About The American Association of Electronic Reporters

Before we get to what this exam entails, it is important to understand the nature of the American Academy of Electronic Reporters and Transcribers and its relation to the industry of court reporting as a whole. Since there are three basic methods used in court reporting – stenography, voice writing, and electronic reporting – there are correspondingly separate large national professional associations that integrate among and network with professionals using these basic methods.

In the case of electronic court reporting, this organization is the AAERT. This association serves as a resource for professionals in the electronic or digital court reporting industry. It provides detailed listings of electronic reporting practitioners around the country, publishes an industry newsletter, assists with employment, provides education, fosters public awareness of the field, and offers certifications.

CET Certification

CET certification serves the function of offering credentialing for those specializing in transcription. It shows that an individual is fully familiar with the digital transcription process and is qualified to practice the profession. This helps, as any other credentialization does, in the perceived employability an individual has in the eyes of employers or clients.

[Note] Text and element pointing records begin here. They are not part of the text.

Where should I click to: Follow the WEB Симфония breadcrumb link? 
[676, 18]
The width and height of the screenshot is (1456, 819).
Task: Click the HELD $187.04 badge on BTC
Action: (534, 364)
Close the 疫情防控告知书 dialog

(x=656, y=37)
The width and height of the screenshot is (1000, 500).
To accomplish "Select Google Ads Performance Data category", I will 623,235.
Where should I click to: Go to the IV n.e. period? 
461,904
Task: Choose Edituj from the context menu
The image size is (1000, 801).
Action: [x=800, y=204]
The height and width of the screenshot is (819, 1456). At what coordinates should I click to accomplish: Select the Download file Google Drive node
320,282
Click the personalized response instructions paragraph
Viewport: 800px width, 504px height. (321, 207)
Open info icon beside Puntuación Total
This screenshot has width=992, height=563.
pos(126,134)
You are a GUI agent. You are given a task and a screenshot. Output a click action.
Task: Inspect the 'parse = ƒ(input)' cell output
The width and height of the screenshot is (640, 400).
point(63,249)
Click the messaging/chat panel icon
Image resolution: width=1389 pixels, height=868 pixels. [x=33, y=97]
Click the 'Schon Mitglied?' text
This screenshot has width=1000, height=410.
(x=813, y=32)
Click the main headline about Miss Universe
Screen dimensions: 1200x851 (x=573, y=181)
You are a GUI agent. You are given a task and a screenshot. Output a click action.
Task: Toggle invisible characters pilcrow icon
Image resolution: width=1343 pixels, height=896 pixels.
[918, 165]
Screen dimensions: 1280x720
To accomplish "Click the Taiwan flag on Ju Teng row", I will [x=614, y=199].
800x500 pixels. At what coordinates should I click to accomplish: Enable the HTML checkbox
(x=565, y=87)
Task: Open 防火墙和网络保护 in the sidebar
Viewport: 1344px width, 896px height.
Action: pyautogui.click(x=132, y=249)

Thus we see that credentialization in the electronic transcription area of electronic court reporting has definite employment advantages. Though electronic court reporting is an industry that generally implements on the job training more than formal educational programs, employers hiring new hirees like to see that these potential employees have a certifiable background in the technologies and procedures. Transcription is just as important a part of the digital court reporting process as the recoding and note taking done during the court session itself, and it has its own skill set and technological processes.

Another advantage of CET certification is that it offers proof of proficiency not only to employers, but to others as well. When a transcriber shows court staff, judges, and attorneys, or a myriad of other individuals involved either in a court proceeding or other event, they can see that a transcriber is prepared to produce good quality transcripts. This is useful both for those in business as transcribers in a freelance, independent sense, and ones for whom court staff or other parties would like to see credentialization before using the transcriber.

The CET Certification Exam

The CET certification exam has both a written and a practical portion. The written portion of the exam is timed and covers three subject areas: vocabulary, legal procedures and principles, and technical aspects. This exam is similar to the CER written portion, but not identical.

In the practical portion of the CET exam, the test taker must produce 10 pages of verbatim transcript from a recorded court session. The test period is 120 minutes, and the 10 pages of transcript must be finished within this time period. The test taker must get better than 98% accuracy for the transcript.

Exam Eligibility

As concerns CET certification exam eligibility, the AAERT requires three things of test takers. First of all they need to have earned at least a high school diploma or high school equivalency diploma (i.e. General Education Diploma, etc.). Secondly the individual taking the test needs to be eligible for notary public commissions in their state of residence. Finally, the individual needs to either have a year of experience in reporting or transcription or be referred by an AAERT member or current employer. The referral must be signed and then submitted for approval to the Certification Committee along with the exam application and fee.


There is a one time testing fee of $150 for either the reporter or transcriber exam. The retesting f0r for either the practical or skills portion is $75. So getting certified is not a costly proposition. An individual must only pay their yearly membership fees or dues along with these one time testing costs to be able to sit for the examinations.

Test Results

After you’ve taken the exam, you’ll no doubt be eager to see what your test scores were. However, you will have to wait around four or five weeks before getting your scores. The tests have to be graded by the Certification Committee (all of whom are themselves AAERT certified) and then must be sent out to the addresses of all the applicants. So be patient and your scores will come in around a month.

Continuing Education

A number of professional organizations require their certified members to maintain these certifications by taking continuing education courses. However, this is not the case with the AAERT. The organization has not yet reached a clear enough consensus about what the continuing education requirements should be, if any. So there are no continuing education stipulations other than that the reporter or transcriber remains a member in good standing.